A mudança foi feita por recomendação de um grupo técnico do governo que sugeriu mudar os critérios de registro de óbitos, após detectar limitações na metodologia anterior. Agora, em vez de incluir infecções confirmadas, o número vai abranger também todo “caso provável” que “apresente vínculo epidemiológico com um caso confirmado”.

FALANDO GREGO

A OMS decidiu rebatizar as variantes de interesse e de preocupação do coronavírus com o nome das letras do alfabeto grego, para acabar com aquela confusa sopa de letras números e, ao mesmo tempo, diminuir o estigma sobre as nações. É muito ruim chamar as variantes pelo país de origem: se referir a “variante britânica”, “africana”, “brasileira e “indiana” é tão complicado quanto dizer “vírus chinês”. Agora, elas são Alpha, Beta, Gamma e Delta, respectivamente. 

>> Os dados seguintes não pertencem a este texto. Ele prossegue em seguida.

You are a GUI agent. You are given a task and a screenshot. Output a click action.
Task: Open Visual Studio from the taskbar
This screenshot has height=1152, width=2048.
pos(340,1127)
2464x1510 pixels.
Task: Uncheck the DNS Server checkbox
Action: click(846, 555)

Novas variantes vão sempre ser nomeadas segundo a ordem do alfabeto. No momento há mais seis variantes de interesse: Epsilon (a B.1.427/B.1.429, identificada nos EUA); Zeta (a P.2, identificada no Rio de Janeiro); Eta (B.1.525, identificada em vários países ao mesmo tempo); Theta (P.3, identificada nas Filipinas); Iota (B.1.526, identificada nos EUA); e Kappa (B.1.617.1, identificada na Índia. Não confundir com a Delta, que é a B.1.1617.2).